This will be a simple build tool that enables query whitelisting for projects that use statically analyze-able GraphQL queries.
It scans a code directory and extracts GraphQL query documents from both .graphql
files as well as queries contained in
Javascript/Typescript files within a gql
tag. It then assigns these queries ID values/hashes and produces a JSON file which maps
from queries to hashes/IDs. This map can then be used by the client and server to perform query whitelisting, query lookups (i.e.
client only sends the hash/id, the server just looks up the corresponding query), etc.
Build Tool Semantics
The build tool will be called extractgql
. Running it with no other arguments should give:
Usage: extractgql input_file [output file]

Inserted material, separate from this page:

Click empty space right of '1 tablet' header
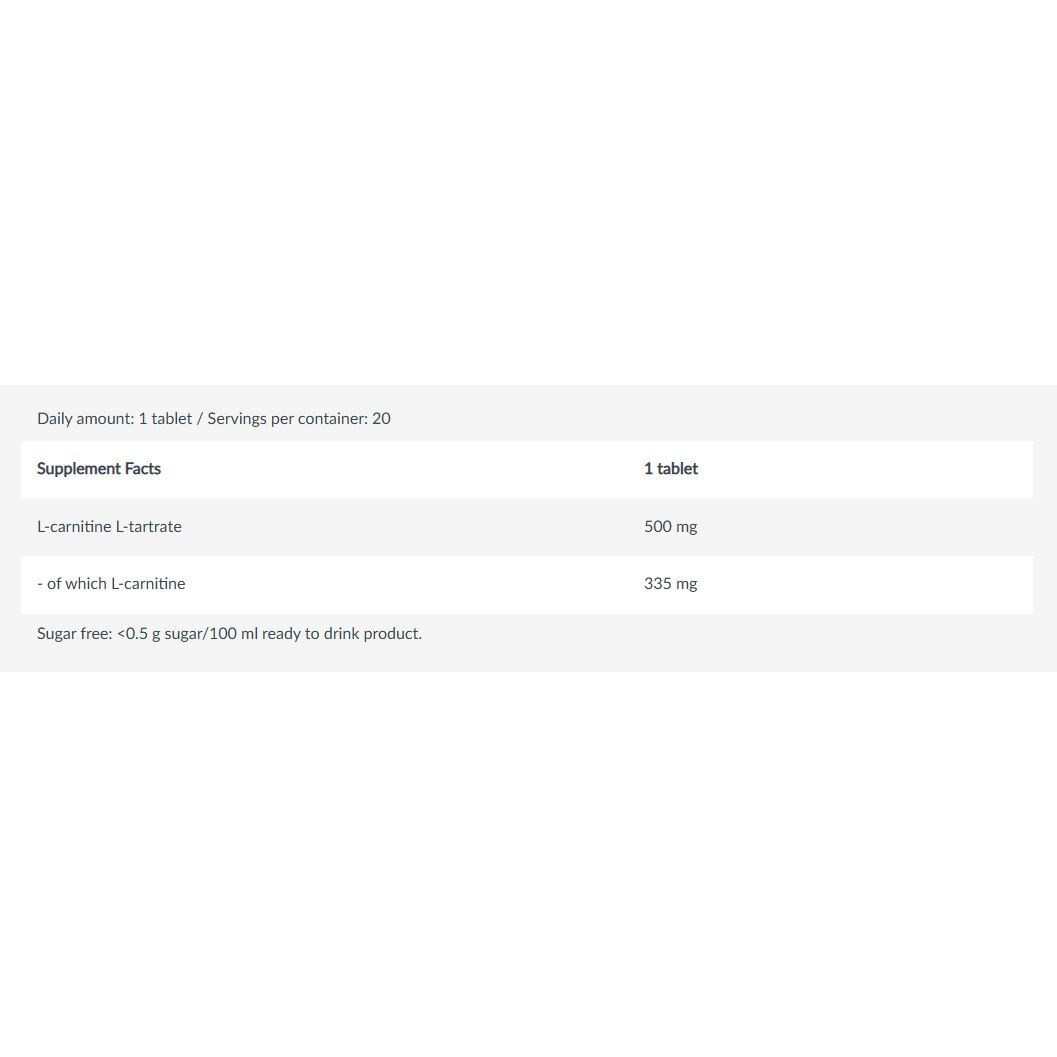866,469
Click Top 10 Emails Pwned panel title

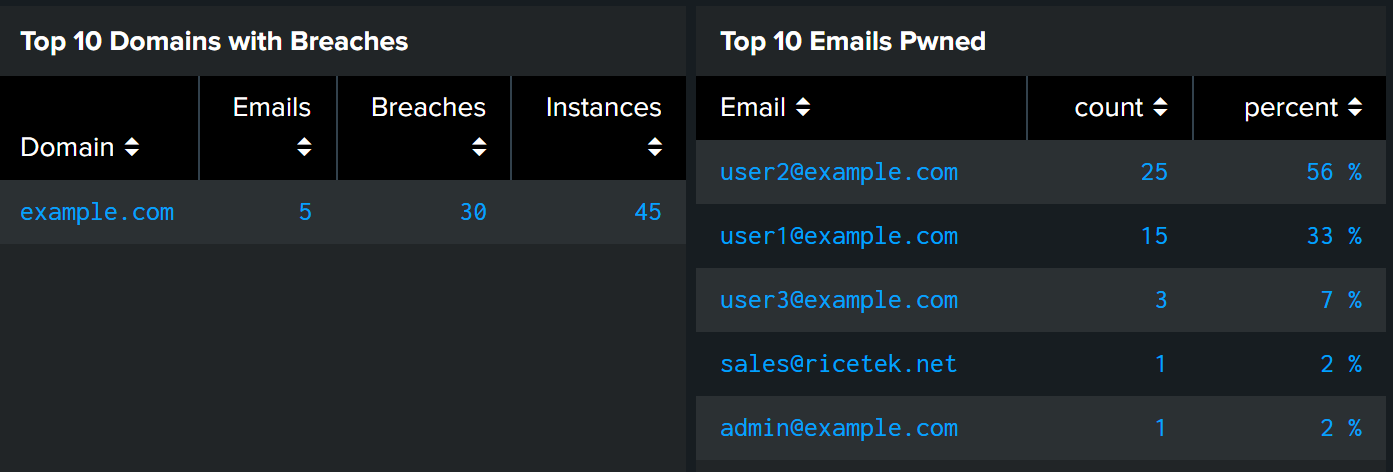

It can be called on a Javascript/Typescript file or a file containing GraphQL query definitions with extension .graphql
:
extractgql index.js
extractgql index.ts
extractgql queries.graphql
It can also be called on a directory, which it will step through recursively:
extractgql src/
By default, the output will be palced in extracted_queries.json
. An output file can be specified as the second argument:
extractgql index.ts output.json
Progress
- Made Github Repo
- Wrote some of this README
- Wrote basic utility methods of
ExtractGQL
- Filled out the basic structure of
ExtractGQL
- Implemented the basic query extraction out of GraphQL files
- Added argument parsing
- Added output map construction from a query document
- Got it to the point where it can recursively step through a directory, extract queries out of
.graphql
files and
write an output JSON file from serialized query -> query - Huge gap where I forgot to update this README
- Got extractgql working on
.graphql
files with some degree of named fragment support and support for query transformers. - Implemented middleware for Express and a persisted query network interface for Apollo Client, which will soon be integrated into a version of GitHunt that will be able to use persisted queries.
- Added command line opt parsing to handle "--add-typename" which allows the user to select the query transformer that adds the typename to each level of the query. It seems unlikely that there'll be tons of query transformers straight off the bat so this seems like a reasonable approach for the timebeing.